++++ The data ++++
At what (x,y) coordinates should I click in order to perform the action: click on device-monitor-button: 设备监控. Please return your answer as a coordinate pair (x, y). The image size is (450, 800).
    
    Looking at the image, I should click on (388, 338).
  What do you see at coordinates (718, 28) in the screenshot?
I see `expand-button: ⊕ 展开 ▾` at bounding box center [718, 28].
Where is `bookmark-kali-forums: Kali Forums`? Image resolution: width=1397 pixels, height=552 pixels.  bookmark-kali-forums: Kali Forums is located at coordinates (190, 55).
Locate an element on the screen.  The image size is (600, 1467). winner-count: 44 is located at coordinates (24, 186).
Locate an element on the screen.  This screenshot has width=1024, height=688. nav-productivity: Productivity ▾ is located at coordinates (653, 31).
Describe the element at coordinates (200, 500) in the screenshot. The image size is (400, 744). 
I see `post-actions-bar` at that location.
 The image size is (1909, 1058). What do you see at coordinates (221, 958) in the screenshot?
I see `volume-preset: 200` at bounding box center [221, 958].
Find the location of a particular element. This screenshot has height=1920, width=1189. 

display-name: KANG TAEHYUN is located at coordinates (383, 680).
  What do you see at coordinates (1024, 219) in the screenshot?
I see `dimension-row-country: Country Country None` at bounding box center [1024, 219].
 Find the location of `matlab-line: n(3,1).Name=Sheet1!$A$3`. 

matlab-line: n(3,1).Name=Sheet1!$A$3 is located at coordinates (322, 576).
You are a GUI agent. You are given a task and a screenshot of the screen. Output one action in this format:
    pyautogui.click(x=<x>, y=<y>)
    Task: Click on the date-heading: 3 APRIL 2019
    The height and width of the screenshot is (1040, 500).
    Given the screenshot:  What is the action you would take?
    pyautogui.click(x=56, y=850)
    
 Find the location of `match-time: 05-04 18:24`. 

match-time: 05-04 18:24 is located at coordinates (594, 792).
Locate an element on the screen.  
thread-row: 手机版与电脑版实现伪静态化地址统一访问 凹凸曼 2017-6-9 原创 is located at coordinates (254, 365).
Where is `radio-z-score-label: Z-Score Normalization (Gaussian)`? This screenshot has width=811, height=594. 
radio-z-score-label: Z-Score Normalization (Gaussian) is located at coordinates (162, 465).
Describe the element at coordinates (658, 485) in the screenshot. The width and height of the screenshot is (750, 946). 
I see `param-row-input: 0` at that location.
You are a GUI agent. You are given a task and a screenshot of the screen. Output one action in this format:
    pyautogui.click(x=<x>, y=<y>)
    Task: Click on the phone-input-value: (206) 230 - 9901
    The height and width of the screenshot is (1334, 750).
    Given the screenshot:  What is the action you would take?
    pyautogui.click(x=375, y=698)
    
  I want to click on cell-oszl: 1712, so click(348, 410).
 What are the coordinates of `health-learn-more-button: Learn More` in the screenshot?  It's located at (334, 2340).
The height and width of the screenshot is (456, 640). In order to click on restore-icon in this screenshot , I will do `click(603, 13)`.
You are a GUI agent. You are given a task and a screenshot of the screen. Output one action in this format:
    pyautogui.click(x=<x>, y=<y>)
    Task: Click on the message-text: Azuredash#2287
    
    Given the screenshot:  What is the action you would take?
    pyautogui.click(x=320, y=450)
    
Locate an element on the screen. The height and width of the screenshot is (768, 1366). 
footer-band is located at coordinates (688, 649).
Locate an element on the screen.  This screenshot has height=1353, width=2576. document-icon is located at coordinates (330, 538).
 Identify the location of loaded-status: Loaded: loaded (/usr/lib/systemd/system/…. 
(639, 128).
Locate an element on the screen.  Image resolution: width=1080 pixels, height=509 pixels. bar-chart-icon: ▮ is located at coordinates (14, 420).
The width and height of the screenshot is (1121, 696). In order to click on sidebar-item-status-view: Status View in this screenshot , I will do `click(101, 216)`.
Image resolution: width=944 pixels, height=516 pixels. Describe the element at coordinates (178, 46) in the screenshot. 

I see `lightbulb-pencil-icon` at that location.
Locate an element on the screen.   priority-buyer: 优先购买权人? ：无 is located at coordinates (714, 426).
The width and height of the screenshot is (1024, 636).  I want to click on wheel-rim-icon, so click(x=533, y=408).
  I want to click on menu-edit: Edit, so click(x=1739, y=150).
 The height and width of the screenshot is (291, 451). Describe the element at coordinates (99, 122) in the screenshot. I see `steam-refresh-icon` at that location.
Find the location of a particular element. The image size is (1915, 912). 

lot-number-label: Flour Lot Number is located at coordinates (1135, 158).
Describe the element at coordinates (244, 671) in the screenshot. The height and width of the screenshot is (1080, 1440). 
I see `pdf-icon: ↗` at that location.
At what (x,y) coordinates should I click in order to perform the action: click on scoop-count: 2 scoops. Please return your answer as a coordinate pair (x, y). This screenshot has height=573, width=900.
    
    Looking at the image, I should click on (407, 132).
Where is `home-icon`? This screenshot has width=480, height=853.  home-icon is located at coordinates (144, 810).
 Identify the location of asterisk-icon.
++++
Work order – Arrange all of the records above as a JSON list of strings, with one string for each line and blank lines left out.

Answer area –
[
  "At what (x,y) coordinates should I click in order to perform the action: click on device-monitor-button: 设备监控. Please return your answer as a coordinate pair (x, y). The image size is (450, 800).",
  "    Looking at the image, I should click on (388, 338).",
  "  What do you see at coordinates (718, 28) in the screenshot?",
  "I see `expand-button: ⊕ 展开 ▾` at bounding box center [718, 28].",
  "Where is `bookmark-kali-forums: Kali Forums`? Image resolution: width=1397 pixels, height=552 pixels.  bookmark-kali-forums: Kali Forums is located at coordinates (190, 55).",
  "Locate an element on the screen.  The image size is (600, 1467). winner-count: 44 is located at coordinates (24, 186).",
  "Locate an element on the screen.  This screenshot has width=1024, height=688. nav-productivity: Productivity ▾ is located at coordinates (653, 31).",
  "Describe the element at coordinates (200, 500) in the screenshot. The image size is (400, 744). ",
  "I see `post-actions-bar` at that location.",
  " The image size is (1909, 1058). What do you see at coordinates (221, 958) in the screenshot?",
  "I see `volume-preset: 200` at bounding box center [221, 958].",
  "Find the location of a particular element. This screenshot has height=1920, width=1189. ",
  "display-name: KANG TAEHYUN is located at coordinates (383, 680).",
  "  What do you see at coordinates (1024, 219) in the screenshot?",
  "I see `dimension-row-country: Country Country None` at bounding box center [1024, 219].",
  " Find the location of `matlab-line: n(3,1).Name=Sheet1!$A$3`. ",
  "matlab-line: n(3,1).Name=Sheet1!$A$3 is located at coordinates (322, 576).",
  "You are a GUI agent. You are given a task and a screenshot of the screen. Output one action in this format:",
  "    pyautogui.click(x=<x>, y=<y>)",
  "    Task: Click on the date-heading: 3 APRIL 2019",
  "    The height and width of the screenshot is (1040, 500).",
  "    Given the screenshot:  What is the action you would take?",
  "    pyautogui.click(x=56, y=850)",
  " Find the location of `match-time: 05-04 18:24`. ",
  "match-time: 05-04 18:24 is located at coordinates (594, 792).",
  "Locate an element on the screen.  ",
  "thread-row: 手机版与电脑版实现伪静态化地址统一访问 凹凸曼 2017-6-9 原创 is located at coordinates (254, 365).",
  "Where is `radio-z-score-label: Z-Score Normalization (Gaussian)`? This screenshot has width=811, height=594. ",
  "radio-z-score-label: Z-Score Normalization (Gaussian) is located at coordinates (162, 465).",
  "Describe the element at coordinates (658, 485) in the screenshot. The width and height of the screenshot is (750, 946). ",
  "I see `param-row-input: 0` at that location.",
  "You are a GUI agent. You are given a task and a screenshot of the screen. Output one action in this format:",
  "    pyautogui.click(x=<x>, y=<y>)",
  "    Task: Click on the phone-input-value: (206) 230 - 9901",
  "    The height and width of the screenshot is (1334, 750).",
  "    Given the screenshot:  What is the action you would take?",
  "    pyautogui.click(x=375, y=698)",
  "  I want to click on cell-oszl: 1712, so click(348, 410).",
  " What are the coordinates of `health-learn-more-button: Learn More` in the screenshot?  It's located at (334, 2340).",
  "The height and width of the screenshot is (456, 640). In order to click on restore-icon in this screenshot , I will do `click(603, 13)`.",
  "You are a GUI agent. You are given a task and a screenshot of the screen. Output one action in this format:",
  "    pyautogui.click(x=<x>, y=<y>)",
  "    Task: Click on the message-text: Azuredash#2287",
  "    Given the screenshot:  What is the action you would take?",
  "    pyautogui.click(x=320, y=450)",
  "Locate an element on the screen. The height and width of the screenshot is (768, 1366). ",
  "footer-band is located at coordinates (688, 649).",
  "Locate an element on the screen.  This screenshot has height=1353, width=2576. document-icon is located at coordinates (330, 538).",
  " Identify the location of loaded-status: Loaded: loaded (/usr/lib/systemd/system/…. ",
  "(639, 128).",
  "Locate an element on the screen.  Image resolution: width=1080 pixels, height=509 pixels. bar-chart-icon: ▮ is located at coordinates (14, 420).",
  "The width and height of the screenshot is (1121, 696). In order to click on sidebar-item-status-view: Status View in this screenshot , I will do `click(101, 216)`.",
  "Image resolution: width=944 pixels, height=516 pixels. Describe the element at coordinates (178, 46) in the screenshot. ",
  "I see `lightbulb-pencil-icon` at that location.",
  "Locate an element on the screen.   priority-buyer: 优先购买权人? ：无 is located at coordinates (714, 426).",
  "The width and height of the screenshot is (1024, 636).  I want to click on wheel-rim-icon, so click(x=533, y=408).",
  "  I want to click on menu-edit: Edit, so click(x=1739, y=150).",
  " The height and width of the screenshot is (291, 451). Describe the element at coordinates (99, 122) in the screenshot. I see `steam-refresh-icon` at that location.",
  "Find the location of a particular element. The image size is (1915, 912). ",
  "lot-number-label: Flour Lot Number is located at coordinates (1135, 158).",
  "Describe the element at coordinates (244, 671) in the screenshot. The height and width of the screenshot is (1080, 1440). ",
  "I see `pdf-icon: ↗` at that location.",
  "At what (x,y) coordinates should I click in order to perform the action: click on scoop-count: 2 scoops. Please return your answer as a coordinate pair (x, y). This screenshot has height=573, width=900.",
  "    Looking at the image, I should click on (407, 132).",
  "Where is `home-icon`? This screenshot has width=480, height=853.  home-icon is located at coordinates (144, 810).",
  " Identify the location of asterisk-icon."
]